━━ Records for this exercise ━━
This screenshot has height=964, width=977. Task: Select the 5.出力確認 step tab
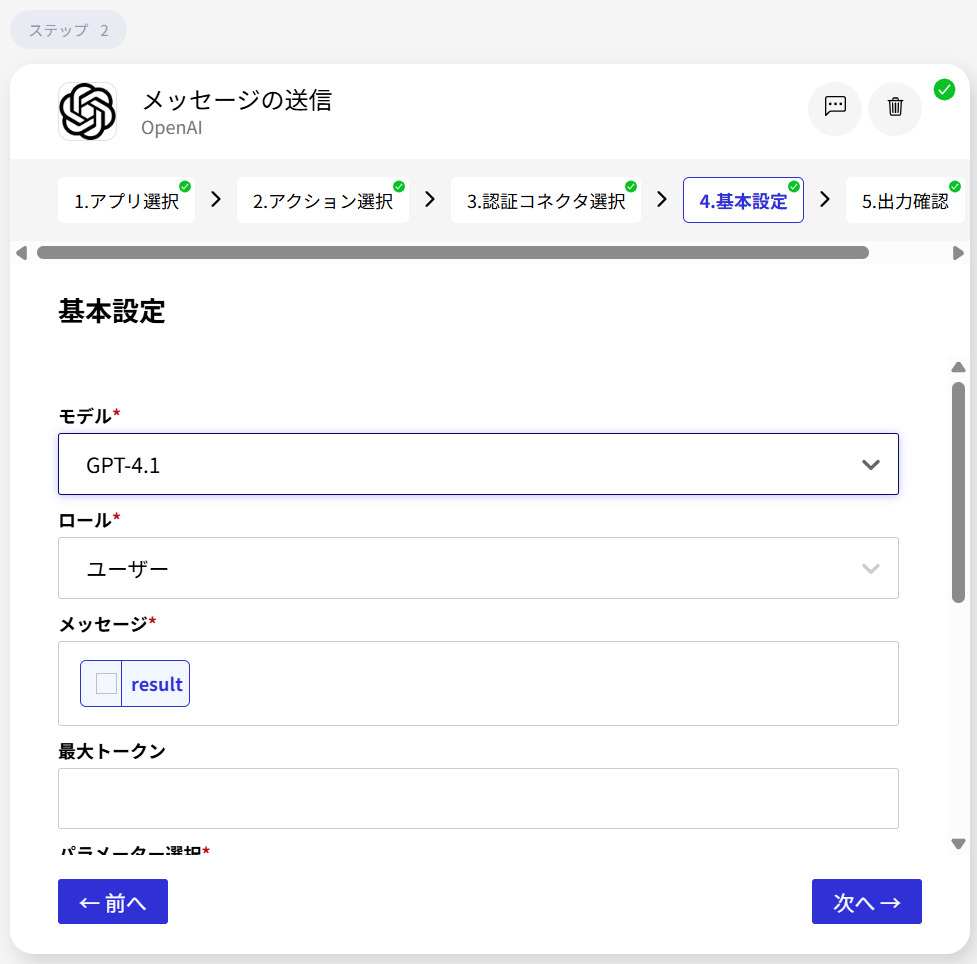(904, 201)
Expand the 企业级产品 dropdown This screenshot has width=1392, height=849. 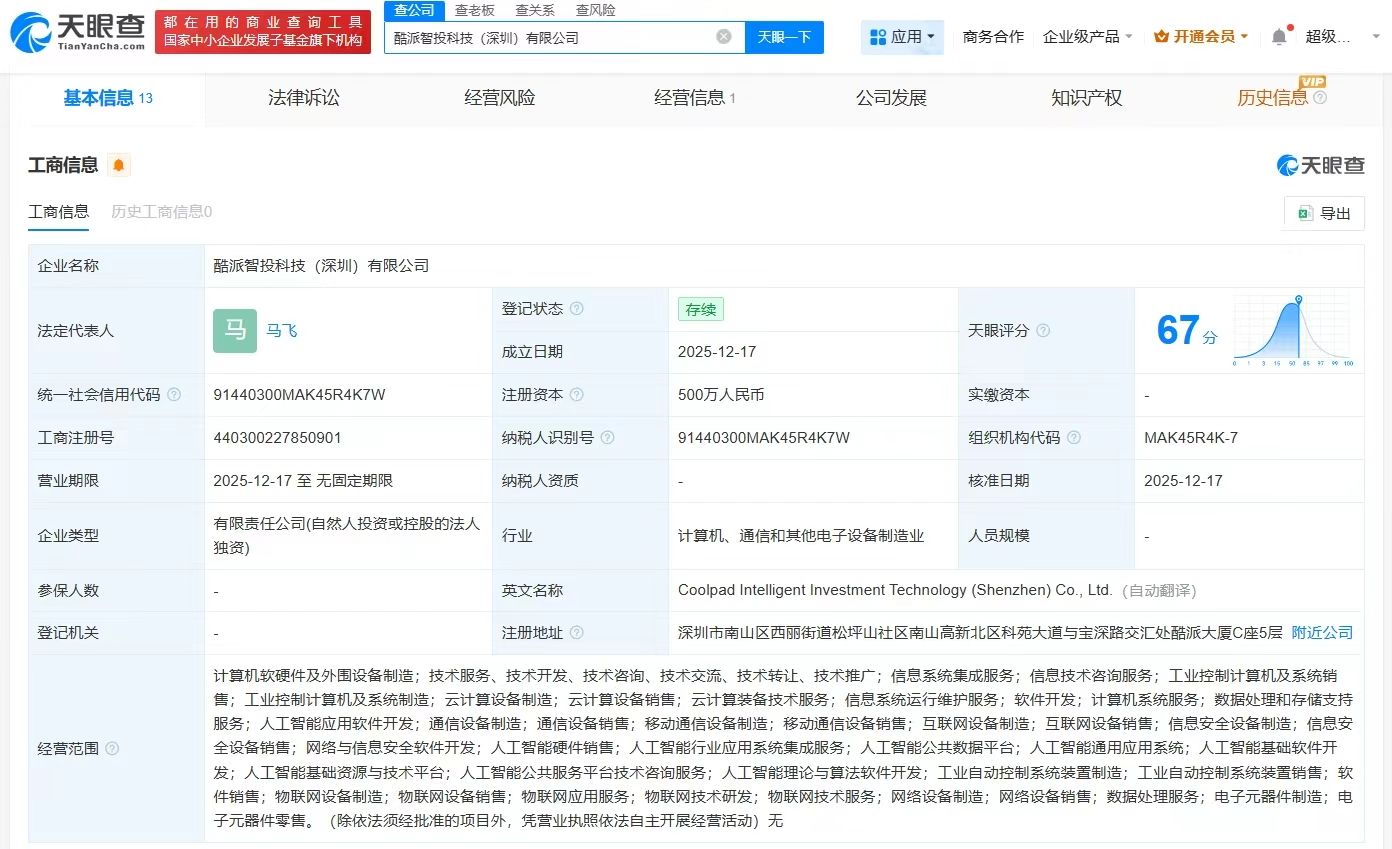point(1087,37)
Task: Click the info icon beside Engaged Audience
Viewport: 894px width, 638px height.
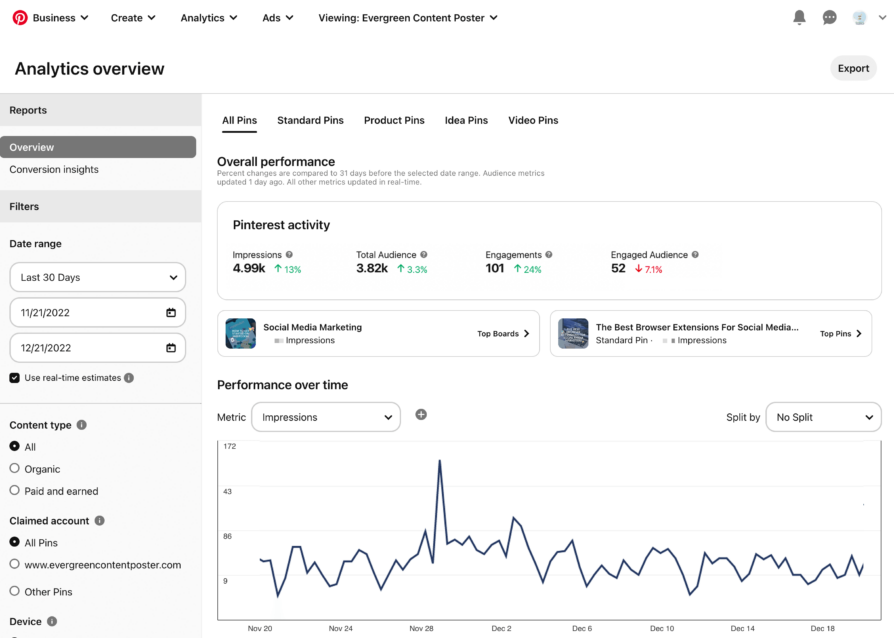Action: pos(695,255)
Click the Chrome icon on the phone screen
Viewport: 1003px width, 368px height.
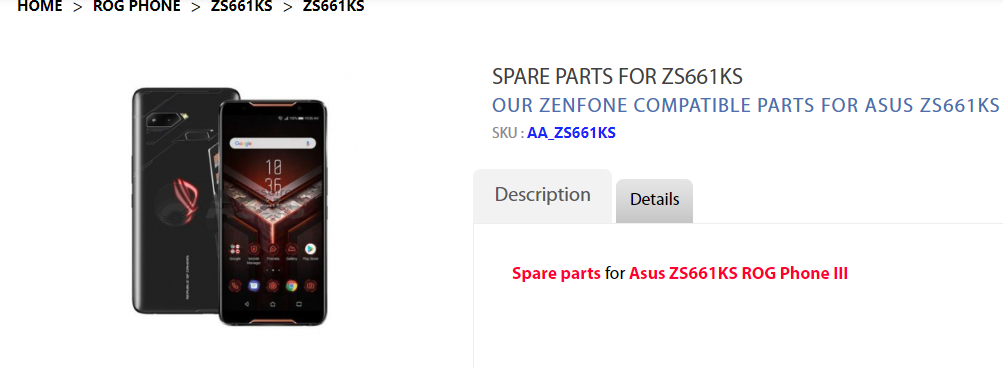click(292, 286)
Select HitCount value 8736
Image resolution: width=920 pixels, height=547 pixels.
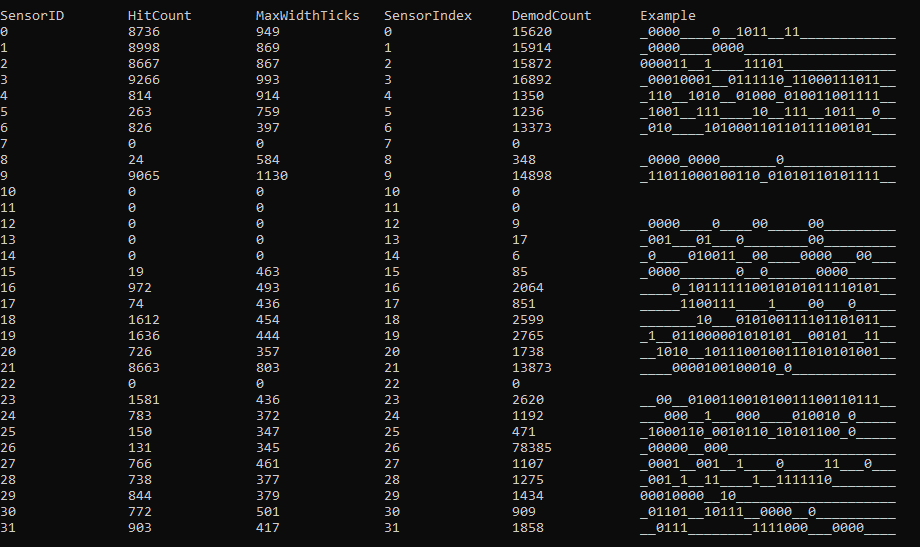(x=144, y=32)
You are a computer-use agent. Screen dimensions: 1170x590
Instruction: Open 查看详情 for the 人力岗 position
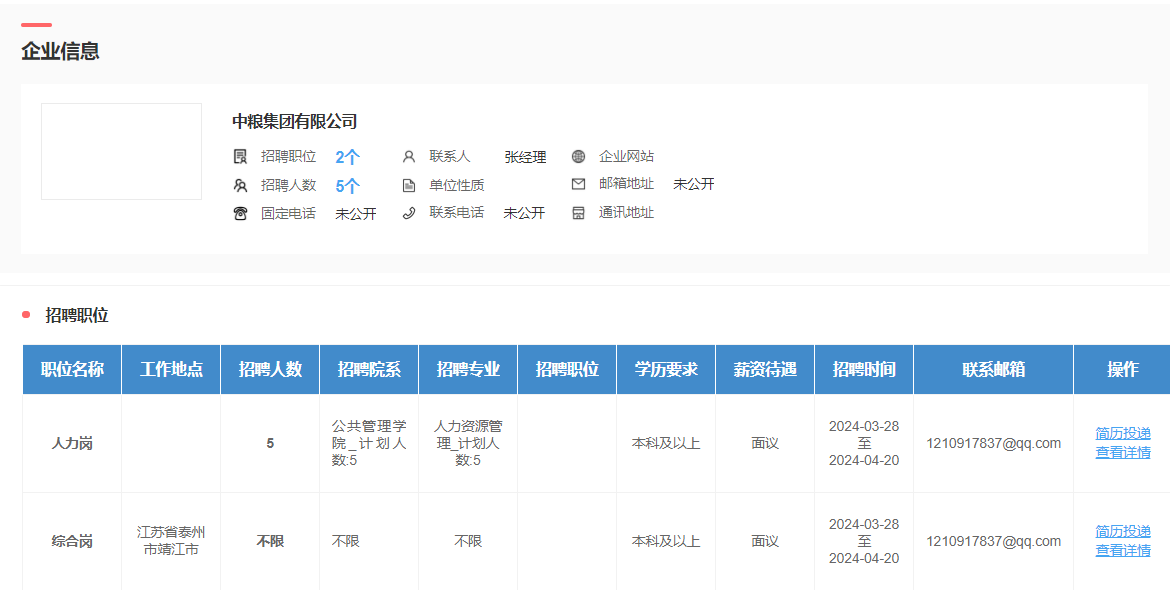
━━━
* [Activity] Only the lines from the one containing "Viewport: 1003px width, 368px height." through the final line of the data should be given again, exactly and without pictures.

* [Written response]
Viewport: 1003px width, 368px height.
click(292, 286)
Select HitCount value 8736
Image resolution: width=920 pixels, height=547 pixels.
(x=144, y=32)
You are a computer-use agent. Screen dimensions: 1170x590
Instruction: Open 查看详情 for the 人力岗 position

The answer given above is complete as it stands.